## Цитируемый отрывок
_ _ _ _ _ _ _
— Вы сейчас очень сложно играете. Большой состав, партии непростые, аранжировки очень хорошие. И музыка для наших краев не самая привычная. Не боитесь чрезмерной сложности?
— Нас часто спрашивают, почему вы играете английский блюз-рок … почему не пишете другое что-то… Да потому что нам ЭТО нравится! А если мы играем хорошо, то это оттого что мы этим живем и как-то по-своему это видим. Мы занимаемся любимым делом. У меня был такой момент на заре музыкальной деятельности… В свое время еще в городском молодежном клубе, директором которого был Костя Лукин, мы давали концерт из песен Beatles. Тогда еще был комсомол, все было под их патронажем, мы собрали полный зал Дома молодежи. Это был первый наш большой концерт. Мы долго готовились, мы жили Битлз, мы знали каждую нотку, все-все-все про них знали. И вот мы отыграли, счастливые, а к нам подходит девушка из комитета комсомола и говорит: очень хорошо, в следующий раз подготовьте репертуар Роллинг Стоунз. Как так Роллинг Стоунз? Теоретически можно было подготовить… партия сказала — комсомол ответил есть…
-Хорошо хоть не Jethro Tull!
_ _ _ _ _ _ _
## Исходные данные
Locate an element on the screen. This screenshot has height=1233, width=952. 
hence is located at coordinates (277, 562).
_ _ _ _ _ _ _
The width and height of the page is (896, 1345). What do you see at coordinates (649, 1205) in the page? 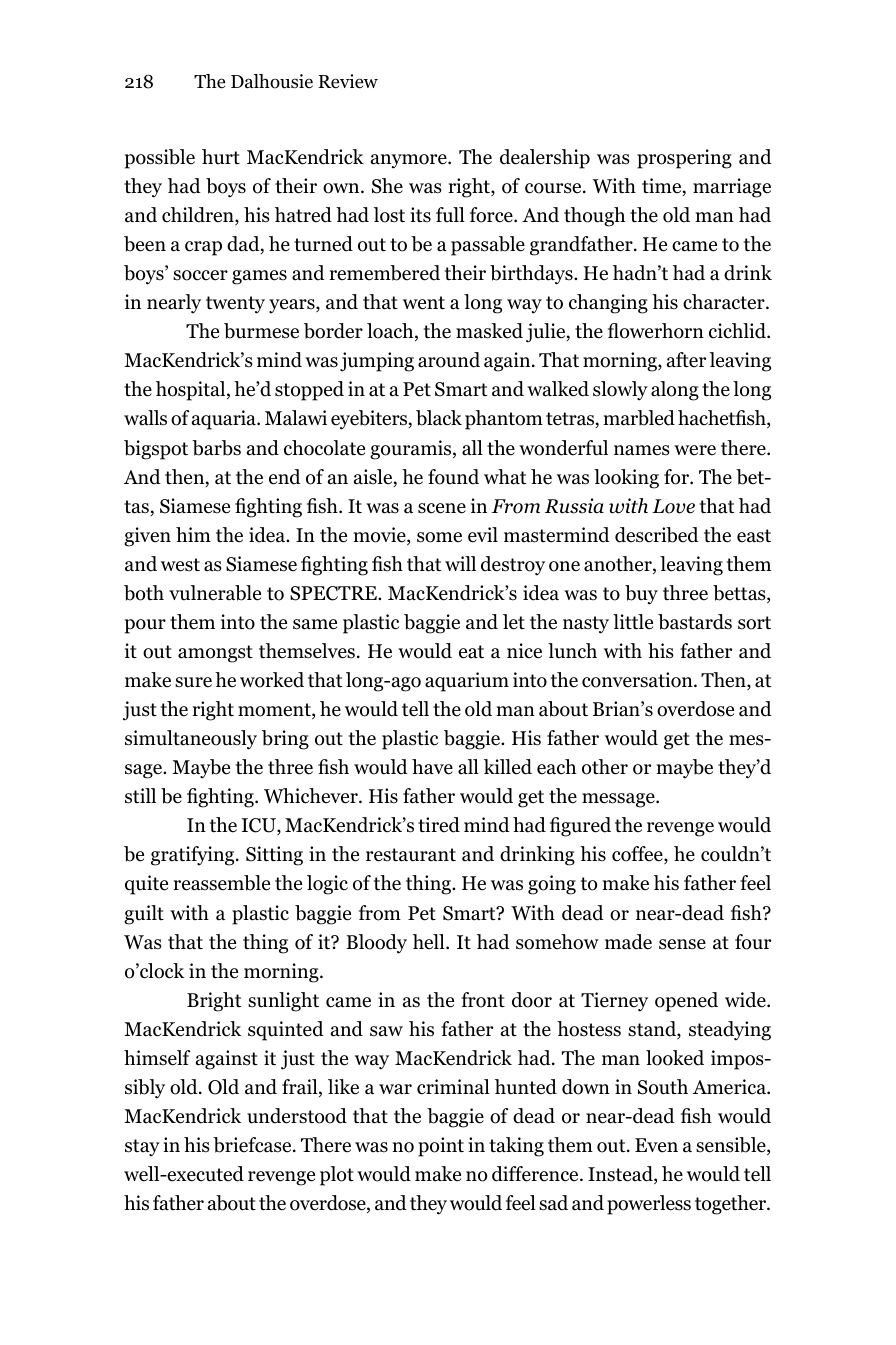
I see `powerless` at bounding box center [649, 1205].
_ _ _ _ _ _ _
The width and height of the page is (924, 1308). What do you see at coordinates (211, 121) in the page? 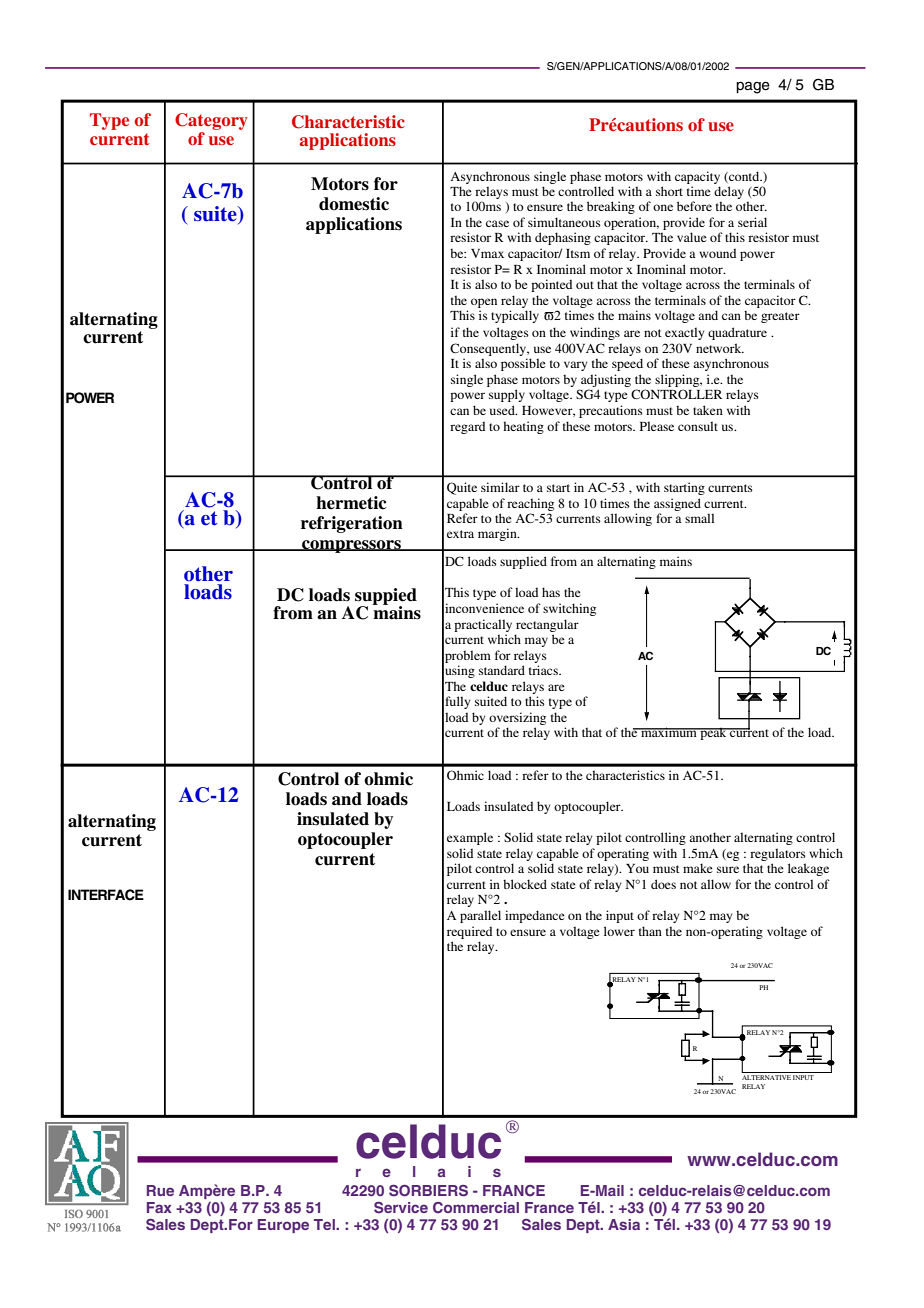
_ _ _ _ _ _ _
## Задание
Кто, согласно цитируемому отрывку, был директором городского молодежного клуба?

## Ответ
Костя Лукин.